In 1969, as public relations director for Stanford University, Mr. Newman was asked by the Department of Health, Education and Welfare to lead a national task force on the reform of higher education. The Newman Report, as it was known, proposed changes that would better accommodate the part-time, minority and other unconventional students Mr. Newman watched out for through his academic career.
From 1974 to 1983, Mr. Newman was president of the University of Rhode Island, where he was able to put his ideas into practice. He worked to attract older and returning students, added human services courses and began referring to the globalization of higher education.
In 1976, he helped launch the University of Phoenix, a private school that offers flexible programs for the education of adults. He was named president of the Education Commission of the States in 1985 and held the position until 1999.
Francis Brunn, 81, the renowned juggler, gymnast and showman who mesmerized circus audiences for more than 50 years, died May 28 at a hospital in Frankfurt, Germany, after heart surgery.

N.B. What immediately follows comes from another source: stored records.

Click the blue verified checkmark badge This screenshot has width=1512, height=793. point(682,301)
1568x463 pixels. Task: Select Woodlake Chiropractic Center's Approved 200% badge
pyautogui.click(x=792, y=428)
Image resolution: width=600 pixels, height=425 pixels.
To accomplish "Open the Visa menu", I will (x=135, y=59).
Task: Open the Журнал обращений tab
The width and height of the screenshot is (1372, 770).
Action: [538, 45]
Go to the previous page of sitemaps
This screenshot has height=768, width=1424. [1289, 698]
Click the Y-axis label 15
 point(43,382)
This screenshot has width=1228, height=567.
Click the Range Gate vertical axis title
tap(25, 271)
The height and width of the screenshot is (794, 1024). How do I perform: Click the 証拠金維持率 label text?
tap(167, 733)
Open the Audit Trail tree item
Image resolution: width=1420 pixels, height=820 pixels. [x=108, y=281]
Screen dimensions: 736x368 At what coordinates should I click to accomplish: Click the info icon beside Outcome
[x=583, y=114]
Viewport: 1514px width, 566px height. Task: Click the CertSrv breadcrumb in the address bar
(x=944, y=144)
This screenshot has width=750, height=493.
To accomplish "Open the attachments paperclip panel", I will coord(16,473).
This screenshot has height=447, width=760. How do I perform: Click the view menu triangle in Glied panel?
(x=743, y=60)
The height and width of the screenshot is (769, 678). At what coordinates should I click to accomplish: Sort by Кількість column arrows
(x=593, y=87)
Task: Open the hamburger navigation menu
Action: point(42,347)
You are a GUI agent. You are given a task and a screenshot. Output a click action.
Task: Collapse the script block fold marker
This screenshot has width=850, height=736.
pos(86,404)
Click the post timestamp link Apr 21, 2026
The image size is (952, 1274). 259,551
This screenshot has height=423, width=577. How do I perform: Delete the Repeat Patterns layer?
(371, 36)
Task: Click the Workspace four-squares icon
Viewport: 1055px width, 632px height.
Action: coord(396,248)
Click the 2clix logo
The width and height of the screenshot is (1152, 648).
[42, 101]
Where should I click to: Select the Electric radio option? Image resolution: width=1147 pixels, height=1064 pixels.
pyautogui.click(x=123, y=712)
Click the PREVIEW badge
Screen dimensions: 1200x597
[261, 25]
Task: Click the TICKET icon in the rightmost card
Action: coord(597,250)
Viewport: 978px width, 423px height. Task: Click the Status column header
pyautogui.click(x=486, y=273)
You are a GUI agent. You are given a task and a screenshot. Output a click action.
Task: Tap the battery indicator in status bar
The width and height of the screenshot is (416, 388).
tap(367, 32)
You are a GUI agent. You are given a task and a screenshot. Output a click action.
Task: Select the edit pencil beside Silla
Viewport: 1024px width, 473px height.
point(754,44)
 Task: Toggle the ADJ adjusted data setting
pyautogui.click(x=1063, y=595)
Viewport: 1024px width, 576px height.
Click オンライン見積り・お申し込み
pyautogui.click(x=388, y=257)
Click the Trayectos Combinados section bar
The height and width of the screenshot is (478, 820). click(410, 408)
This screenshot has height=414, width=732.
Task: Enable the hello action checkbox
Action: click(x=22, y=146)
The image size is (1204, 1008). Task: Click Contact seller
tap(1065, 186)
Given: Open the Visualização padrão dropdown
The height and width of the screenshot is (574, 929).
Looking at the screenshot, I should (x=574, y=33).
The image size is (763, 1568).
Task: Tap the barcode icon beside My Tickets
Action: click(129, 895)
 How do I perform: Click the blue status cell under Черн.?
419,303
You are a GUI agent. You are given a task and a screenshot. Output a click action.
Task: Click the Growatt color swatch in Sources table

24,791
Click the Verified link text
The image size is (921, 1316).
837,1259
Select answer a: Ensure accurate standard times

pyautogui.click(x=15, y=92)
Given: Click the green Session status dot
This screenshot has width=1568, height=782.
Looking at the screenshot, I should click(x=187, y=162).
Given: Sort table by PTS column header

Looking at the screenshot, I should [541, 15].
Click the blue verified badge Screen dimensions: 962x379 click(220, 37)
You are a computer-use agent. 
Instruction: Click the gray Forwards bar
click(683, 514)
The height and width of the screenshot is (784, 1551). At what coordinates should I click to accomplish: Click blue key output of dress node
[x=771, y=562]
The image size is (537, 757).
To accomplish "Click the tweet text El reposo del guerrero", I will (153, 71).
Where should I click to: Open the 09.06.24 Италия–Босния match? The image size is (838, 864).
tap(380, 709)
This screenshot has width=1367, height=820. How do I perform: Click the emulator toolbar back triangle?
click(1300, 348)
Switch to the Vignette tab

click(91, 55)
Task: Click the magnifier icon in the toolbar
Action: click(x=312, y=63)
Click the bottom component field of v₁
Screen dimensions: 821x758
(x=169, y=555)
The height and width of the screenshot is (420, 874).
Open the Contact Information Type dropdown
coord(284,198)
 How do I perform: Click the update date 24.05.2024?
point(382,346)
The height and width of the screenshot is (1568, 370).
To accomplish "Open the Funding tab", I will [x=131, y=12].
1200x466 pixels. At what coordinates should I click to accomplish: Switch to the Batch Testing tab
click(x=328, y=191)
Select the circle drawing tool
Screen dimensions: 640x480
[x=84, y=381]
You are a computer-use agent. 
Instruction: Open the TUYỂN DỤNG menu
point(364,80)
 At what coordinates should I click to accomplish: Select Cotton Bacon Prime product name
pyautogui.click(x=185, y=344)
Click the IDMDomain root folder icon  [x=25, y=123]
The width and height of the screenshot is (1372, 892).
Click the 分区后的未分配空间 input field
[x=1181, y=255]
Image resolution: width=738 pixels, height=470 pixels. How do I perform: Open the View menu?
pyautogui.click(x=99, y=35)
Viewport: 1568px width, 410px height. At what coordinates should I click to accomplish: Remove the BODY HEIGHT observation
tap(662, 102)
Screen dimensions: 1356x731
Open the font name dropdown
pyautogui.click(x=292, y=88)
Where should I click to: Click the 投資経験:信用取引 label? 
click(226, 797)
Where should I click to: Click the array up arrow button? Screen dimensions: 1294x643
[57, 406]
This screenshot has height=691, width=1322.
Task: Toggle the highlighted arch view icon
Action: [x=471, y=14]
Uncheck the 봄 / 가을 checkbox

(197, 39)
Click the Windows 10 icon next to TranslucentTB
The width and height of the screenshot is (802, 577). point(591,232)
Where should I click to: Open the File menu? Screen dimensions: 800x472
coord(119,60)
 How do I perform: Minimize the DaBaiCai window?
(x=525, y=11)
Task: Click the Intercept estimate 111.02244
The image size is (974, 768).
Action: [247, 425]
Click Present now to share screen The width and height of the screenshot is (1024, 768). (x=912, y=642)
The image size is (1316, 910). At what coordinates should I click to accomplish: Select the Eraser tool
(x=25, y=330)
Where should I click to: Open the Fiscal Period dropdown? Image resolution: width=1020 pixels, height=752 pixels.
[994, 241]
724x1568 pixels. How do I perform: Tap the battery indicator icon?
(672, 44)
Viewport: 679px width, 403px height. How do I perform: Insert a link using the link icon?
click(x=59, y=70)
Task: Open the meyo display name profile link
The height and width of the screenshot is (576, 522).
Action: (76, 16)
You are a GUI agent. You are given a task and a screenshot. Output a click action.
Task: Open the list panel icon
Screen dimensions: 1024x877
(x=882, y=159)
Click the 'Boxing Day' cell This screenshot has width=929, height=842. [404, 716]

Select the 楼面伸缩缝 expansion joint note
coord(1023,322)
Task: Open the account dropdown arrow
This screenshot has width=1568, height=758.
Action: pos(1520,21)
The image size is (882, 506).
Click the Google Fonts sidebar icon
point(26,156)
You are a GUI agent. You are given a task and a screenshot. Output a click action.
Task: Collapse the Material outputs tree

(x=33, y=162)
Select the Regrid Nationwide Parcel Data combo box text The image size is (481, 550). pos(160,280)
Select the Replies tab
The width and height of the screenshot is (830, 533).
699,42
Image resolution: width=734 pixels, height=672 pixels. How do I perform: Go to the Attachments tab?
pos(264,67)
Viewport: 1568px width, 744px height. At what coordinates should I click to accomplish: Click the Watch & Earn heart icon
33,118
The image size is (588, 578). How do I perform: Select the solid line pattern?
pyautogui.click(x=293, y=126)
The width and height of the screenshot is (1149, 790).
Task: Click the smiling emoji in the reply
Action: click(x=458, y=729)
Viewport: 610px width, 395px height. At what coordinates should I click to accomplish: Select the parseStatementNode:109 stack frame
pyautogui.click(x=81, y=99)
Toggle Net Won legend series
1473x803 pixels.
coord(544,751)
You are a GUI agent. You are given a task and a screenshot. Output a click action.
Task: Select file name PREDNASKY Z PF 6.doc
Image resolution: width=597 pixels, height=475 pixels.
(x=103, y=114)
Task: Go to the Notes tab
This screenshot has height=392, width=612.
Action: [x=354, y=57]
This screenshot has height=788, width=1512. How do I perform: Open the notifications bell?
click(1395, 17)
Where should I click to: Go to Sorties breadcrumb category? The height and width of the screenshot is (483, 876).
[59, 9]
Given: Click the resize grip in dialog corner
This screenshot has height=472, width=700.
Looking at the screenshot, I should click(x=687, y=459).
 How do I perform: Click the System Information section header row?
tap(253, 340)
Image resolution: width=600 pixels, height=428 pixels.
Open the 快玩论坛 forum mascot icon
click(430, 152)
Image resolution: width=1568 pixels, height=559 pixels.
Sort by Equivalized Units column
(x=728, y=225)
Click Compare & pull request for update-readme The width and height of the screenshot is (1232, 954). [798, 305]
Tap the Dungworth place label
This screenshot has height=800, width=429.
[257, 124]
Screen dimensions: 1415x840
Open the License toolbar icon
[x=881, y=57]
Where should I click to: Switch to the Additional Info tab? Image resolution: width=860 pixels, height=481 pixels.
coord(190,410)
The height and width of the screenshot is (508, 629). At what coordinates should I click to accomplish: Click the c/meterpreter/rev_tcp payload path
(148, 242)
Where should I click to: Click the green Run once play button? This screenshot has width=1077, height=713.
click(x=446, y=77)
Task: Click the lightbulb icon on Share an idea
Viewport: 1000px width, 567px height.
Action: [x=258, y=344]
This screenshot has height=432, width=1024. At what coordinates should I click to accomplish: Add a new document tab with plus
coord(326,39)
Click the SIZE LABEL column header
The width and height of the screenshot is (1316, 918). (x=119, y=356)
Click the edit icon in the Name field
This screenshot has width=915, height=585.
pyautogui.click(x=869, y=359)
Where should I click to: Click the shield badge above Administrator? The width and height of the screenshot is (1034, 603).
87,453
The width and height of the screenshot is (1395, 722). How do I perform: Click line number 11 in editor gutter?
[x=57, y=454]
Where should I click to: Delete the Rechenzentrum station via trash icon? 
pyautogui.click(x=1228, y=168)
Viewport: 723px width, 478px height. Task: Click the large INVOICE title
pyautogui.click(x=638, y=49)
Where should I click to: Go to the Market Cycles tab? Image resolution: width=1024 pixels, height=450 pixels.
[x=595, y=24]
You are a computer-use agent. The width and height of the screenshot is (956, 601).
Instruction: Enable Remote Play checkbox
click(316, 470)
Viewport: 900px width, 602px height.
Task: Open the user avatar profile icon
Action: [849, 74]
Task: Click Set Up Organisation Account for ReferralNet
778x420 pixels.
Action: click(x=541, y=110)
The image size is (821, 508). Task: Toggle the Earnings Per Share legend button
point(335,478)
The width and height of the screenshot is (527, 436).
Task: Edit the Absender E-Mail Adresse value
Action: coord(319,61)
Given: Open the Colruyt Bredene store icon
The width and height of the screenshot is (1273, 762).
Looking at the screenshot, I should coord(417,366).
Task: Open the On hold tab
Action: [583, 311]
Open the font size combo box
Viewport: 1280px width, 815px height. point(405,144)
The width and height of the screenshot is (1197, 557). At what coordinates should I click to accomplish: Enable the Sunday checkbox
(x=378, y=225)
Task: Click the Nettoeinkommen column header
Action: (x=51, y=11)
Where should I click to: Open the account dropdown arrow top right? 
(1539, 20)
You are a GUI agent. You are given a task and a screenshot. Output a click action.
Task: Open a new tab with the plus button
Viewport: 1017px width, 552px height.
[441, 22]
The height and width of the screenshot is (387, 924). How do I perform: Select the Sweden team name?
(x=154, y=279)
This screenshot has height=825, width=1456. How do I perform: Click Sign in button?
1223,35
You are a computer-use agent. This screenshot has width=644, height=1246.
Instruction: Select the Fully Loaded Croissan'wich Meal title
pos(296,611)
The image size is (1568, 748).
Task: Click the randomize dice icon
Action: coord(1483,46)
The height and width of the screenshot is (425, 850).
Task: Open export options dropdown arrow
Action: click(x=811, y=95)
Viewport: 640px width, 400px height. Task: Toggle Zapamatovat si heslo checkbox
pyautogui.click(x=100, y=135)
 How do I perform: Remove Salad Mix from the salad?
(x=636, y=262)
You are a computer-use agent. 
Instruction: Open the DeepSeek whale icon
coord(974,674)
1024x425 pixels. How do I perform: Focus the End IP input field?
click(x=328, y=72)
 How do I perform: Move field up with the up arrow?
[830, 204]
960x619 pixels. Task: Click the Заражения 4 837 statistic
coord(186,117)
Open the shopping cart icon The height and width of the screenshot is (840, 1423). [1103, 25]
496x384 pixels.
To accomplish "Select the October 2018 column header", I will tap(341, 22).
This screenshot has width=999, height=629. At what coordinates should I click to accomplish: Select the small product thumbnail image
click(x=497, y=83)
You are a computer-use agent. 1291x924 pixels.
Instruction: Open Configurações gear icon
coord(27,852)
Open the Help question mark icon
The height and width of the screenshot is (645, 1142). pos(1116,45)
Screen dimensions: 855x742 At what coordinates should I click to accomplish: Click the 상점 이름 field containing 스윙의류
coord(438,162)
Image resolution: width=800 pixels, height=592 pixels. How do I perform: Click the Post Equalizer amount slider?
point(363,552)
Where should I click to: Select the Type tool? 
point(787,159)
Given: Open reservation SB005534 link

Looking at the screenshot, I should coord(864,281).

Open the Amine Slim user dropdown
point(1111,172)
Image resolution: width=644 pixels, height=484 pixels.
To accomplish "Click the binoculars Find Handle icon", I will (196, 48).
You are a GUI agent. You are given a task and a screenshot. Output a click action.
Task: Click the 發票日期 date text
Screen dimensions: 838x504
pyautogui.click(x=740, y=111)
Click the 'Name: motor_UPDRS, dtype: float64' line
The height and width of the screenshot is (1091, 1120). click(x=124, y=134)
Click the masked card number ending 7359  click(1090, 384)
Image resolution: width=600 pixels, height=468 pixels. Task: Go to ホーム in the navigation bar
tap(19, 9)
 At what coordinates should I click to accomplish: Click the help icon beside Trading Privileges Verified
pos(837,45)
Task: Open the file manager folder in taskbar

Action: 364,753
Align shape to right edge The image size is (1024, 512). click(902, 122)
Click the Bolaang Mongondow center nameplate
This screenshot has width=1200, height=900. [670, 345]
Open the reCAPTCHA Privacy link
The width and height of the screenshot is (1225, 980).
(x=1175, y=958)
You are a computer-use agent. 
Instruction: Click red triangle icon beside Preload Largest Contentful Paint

Mr. Brunn was born near Frankfurt. He performed his act with his sister, Lotte, from 1939 to 1948 in Europe, when he was invited to join Ringling Bros. and Barnum & Bailey circus in the United States. Though he could already dazzle audiences by juggling up to 10 rings, he changed his act in the late 1950s after watching the carefully controlled moves of a flamenco dancer.
"I can understand why a man wants to run the fastest 100 meters," he once said, "but I don't believe in juggling competitions. It's like seeing who could paint the fastest painting."